Source passage:
——————

Katja's Biodata

Name: Katja Kristensen

Age: 30 years old

Nationality: Danish

Education: Medical doctor, University of Copenhagen

Working for Novo Nordisk: 1½ years

Job title:
Pharmaceutical Medicine Physician, Pharmaceutical Medicine Programme

Katja Kristensen

Pharmaceutical Medicine Physician

“As a participant in Novo Nordisk’s PMP, I have the potential to improve the health of millions of people all around the world while, first and foremost, still being a medical doctor.”

A doctor first

After studying to become a medical doctor I took a clinical internship in internal medicine at a university hospital in Copenhagen. I was planning to pursue a specialist career in this field, but I started to feel that I would like to work in a different, more interdisciplinary and research and development oriented way than what was possible in my work at the hospital. I never woke up and thought “I should be in industry”. I consider myself a doctor foremost, but as well as internal medicine I also liked pharmacology and I am interested in public health and I realised I could use all my skills at Novo Nordisk, because these skills are needed when you conduct research and evaluate results during drug development.

I looked around to see what else I could do and discovered Novo Nordisk’s Pharmaceutical Medicine Programme (PMP). I realised that the programme would enable me to use all my professional as well as my general skills. The appeal of not only sitting and waiting for patients to come and see me, but rather working at a more strategic level towards the same goal of curing disease, was great. As a medical doctor you make a difference to the lives of every patient you meet.  As an industry doctor I realised I could make a difference to potentially millions of lives.

The reality of working for industry

I am very happy that I chose to move from a hospital setting to Novo Nordisk. I appreciate that some people may be a little sceptical about the values and motivation of a pharmaceutical company because it is a business, but I can honestly say that Novo Nordisk shares my ethical standards and that I have not had to compromise these standards one little bit. And everyone I meet shares the same standards; patient safety comes first.

——————

Work request: Continue the profile of Katja Kristensen, the Novo Nordisk physician, beginning right after its last sentence.

Supplied material:
——————

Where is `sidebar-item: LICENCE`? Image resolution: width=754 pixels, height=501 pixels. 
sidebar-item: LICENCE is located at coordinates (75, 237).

——————

Exercise result:
I work in the same framework as in the hospital, using the same professional skills but with a much broader perspective. I have to do the same evaluation and interpretation of data from a clinical trial as I did when I had a patient at the hospital. But, unlike at the hospital, I don’t have to see each individual patient or do night work. And this I do not miss!

A broad perspective

For me, the best thing about the PMP is the broad perspective it gives me. I have to have a global perspective as our patients are from all around the world. I get to work with authorities in different countries. And I appreciate working with colleagues from different backgrounds – financial, legal, marketing, to name but a few. This really stimulates me and adds a fresh dynamic to discussions. The only down-side is that because not everyone is a medical professional, I can’t use all my doctor jokes!

Being part of the PMP is added value for me. I am treated like any other member of the department but I also get a time-out every month when I meet the other members of the programme and we discuss the ups and downs of our roles.  We also get to meet other medics in the company who tell us how they have progressed in Novo Nordisk.

My advice to any doctor reading this who thinks that they can offer something different to people than their current position allows is to apply for a place on the PMP. You will still be a doctor first and foremost, but you will have the possibility of making a difference on a global scale.